=== ACTIVITY LIST ===
**A)** Reproduce the passage on severe malaria diagnosis word for word, between "This study will" and "highly effective therapies.", inclusive.
**B)** Write the next part of the passage on severe malaria diagnosis, picking up right after its final sentence.

=== PAGE EXCERPT ===
-=-=-
Background

In areas of high malaria transmission, individuals are repeatedly inoculated with malaria parasites. At any one time, most infected individuals control their infection and are asymptomatic, but some develop severe life-threatening diseases. Since malaria parasitaemia is so common, it is difficult to diagnose whether malaria is the cause of illness or whether the parasites are coincidental. In clinical studies of severe malaria, misdiagnosis leads to the false inclusion of patients who do not have severe malaria, impacting the accuracy of results.

This study will develop a biomarker-based diagnostic model of severe malaria, using easily measured biomarkers such as platelet counts and white blood counts. This model will improve our understanding of the genetic susceptibility to malaria, the impact of blood transfusion in severe malaria, and how to better design clinical trials in endemic areas. These three research questions rely on a precise definition of severe malaria.

Research Questions

Severe falciparum malaria remains a major cause of preventable childhood death in sub-Saharan Africa despite the availability of highly effective therapies.

The most significant disease burden is in areas with intense mosquito-borne transmission where children are repeatedly inoculated. In these areas of high transmission, effective interventions have the greatest public health benefit. It is logistically feasible to do large clinical studies of severe malaria that test new interventions (sufficient patient numbers).

However, in high transmission areas, severe malaria is largely confined to young children, and it is difficult to assess causality in severe disease, especially distinguishing between invasive bacterial sepsis and severe malaria. Many apparently healthy children have microscopy detectable P. falciparum parasites in their blood, resulting in a low positive predictive value for blood stage parasitaemia in severe disease.

In the absence of predictive biomarkers, the diagnosis of severe malaria in young children and the distinction from bacterial sepsis is therefore imprecise. This critical difficulty in clinical diagnosis affects all quantitative analyses and research that relies on a precise clinical phenotype of severe malaria: clinical therapeutic studies, vaccine studies, epidemiological studies of the burden of disease, and human genetic association studies. Most studies of severe malaria will include some patients who have malaria parasites in their blood but whose primary cause of the severe disease is non-malarial. This phenotypic heterogeneity can obscure important results.
-=-=-
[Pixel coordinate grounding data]
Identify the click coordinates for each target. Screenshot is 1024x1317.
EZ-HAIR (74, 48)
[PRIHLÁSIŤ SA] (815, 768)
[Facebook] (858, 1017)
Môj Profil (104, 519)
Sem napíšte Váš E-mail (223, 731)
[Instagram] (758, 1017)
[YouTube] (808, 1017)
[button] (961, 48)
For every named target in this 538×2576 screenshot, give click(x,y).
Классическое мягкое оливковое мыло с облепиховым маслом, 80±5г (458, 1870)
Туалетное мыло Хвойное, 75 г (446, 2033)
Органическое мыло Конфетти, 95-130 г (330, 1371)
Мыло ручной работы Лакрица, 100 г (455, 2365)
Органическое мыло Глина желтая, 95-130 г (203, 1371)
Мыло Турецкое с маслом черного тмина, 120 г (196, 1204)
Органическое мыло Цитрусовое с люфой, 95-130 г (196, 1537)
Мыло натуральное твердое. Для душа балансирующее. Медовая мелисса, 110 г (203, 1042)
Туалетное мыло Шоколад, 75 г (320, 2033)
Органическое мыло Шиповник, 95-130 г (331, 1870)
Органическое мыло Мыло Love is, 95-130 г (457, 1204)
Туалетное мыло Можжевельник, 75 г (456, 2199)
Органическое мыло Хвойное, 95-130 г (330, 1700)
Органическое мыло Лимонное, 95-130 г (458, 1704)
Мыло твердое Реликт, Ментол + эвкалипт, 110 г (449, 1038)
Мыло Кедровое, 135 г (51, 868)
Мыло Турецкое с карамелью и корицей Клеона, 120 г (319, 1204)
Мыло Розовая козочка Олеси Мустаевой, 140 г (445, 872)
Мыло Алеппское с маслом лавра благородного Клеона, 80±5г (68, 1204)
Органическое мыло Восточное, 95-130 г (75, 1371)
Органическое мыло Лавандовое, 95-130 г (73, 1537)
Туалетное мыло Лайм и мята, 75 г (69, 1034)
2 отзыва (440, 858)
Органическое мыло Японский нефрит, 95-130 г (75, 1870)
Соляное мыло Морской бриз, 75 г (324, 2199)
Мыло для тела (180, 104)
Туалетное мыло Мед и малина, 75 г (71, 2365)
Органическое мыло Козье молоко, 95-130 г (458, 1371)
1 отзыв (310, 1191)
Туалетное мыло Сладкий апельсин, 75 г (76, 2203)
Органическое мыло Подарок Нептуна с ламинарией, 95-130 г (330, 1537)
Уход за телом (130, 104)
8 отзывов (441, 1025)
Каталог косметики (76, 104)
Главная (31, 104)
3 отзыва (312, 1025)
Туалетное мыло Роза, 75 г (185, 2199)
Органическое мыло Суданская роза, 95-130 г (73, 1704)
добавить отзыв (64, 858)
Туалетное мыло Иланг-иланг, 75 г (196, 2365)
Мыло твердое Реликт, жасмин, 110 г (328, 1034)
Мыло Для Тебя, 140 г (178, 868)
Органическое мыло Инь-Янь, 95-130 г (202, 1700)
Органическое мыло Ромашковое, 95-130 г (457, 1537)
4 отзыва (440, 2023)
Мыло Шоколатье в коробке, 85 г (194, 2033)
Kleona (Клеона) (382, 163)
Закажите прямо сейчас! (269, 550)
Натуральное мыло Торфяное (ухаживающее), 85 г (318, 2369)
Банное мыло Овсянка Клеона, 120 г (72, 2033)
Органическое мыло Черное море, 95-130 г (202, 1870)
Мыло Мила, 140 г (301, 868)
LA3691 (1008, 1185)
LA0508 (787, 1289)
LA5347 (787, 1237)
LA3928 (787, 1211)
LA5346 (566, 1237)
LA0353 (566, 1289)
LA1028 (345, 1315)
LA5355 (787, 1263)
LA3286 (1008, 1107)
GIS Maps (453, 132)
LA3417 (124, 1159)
-=-=-
=== YOUR RESPONSES ===
**A)**
This study will develop a biomarker-based diagnostic model of severe malaria, using easily measured biomarkers such as platelet counts and white blood counts. This model will improve our understanding of the genetic susceptibility to malaria, the impact of blood transfusion in severe malaria, and how to better design clinical trials in endemic areas. These three research questions rely on a precise definition of severe malaria.

Research Questions

Severe falciparum malaria remains a major cause of preventable childhood death in sub-Saharan Africa despite the availability of highly effective therapies.

**B)**
This issue can potentially be resolved using predictive biomarkers in a probabilistic framework. This study will develop and validate the methodological framework underlying the use of biomarkers to adjust for population heterogeneity in clinically defined severe malaria and then apply this framework to answer three important research questions:

1. Which severely ill patients benefit from a blood transfusion?
2. What are the protective effect and protective mechanisms of glucose-6 phosphate dehydrogenase (G6PD) deficiency in severe malaria?
3. How can we design phase 2 evaluations of new therapies that take into account baseline patient heterogeneity?

The aims of this research project are both methodological (development of statistical methods and development of a causal inference framework with which to validate the methods) and applied (individual patient data meta-analysis and clinical trial guidelines).

Aims

1. Develop and then validate a probabilistic definition (phenotype) for severe malaria based on known biomarkers which can be easily measured in low-resource settings.
2. Re-analyse all available data on the relationship between G6PD deficiency and severe malaria, specifically testing the hypothesis that G6PD deficiency protects against an increased risk of death in severe malaria.
3. Carry out a systematic review and individual patient data meta-analysis looking at the effect of blood transfusion in severe malaria, using the developed probabilistic definition for accounting for phenotypic variability and uncertainty. This will specifically test the hypothesis that blood transfusion may be harmful in moderately anaemic severe malaria patients.
4. Develop new statistical methods to account for phenotypic heterogeneity in genetic case-control studies.
5. Develop guidelines for the design and analysis of phase 2 evaluations of new antimalarial drugs in areas of high transmission, notably cipargamin.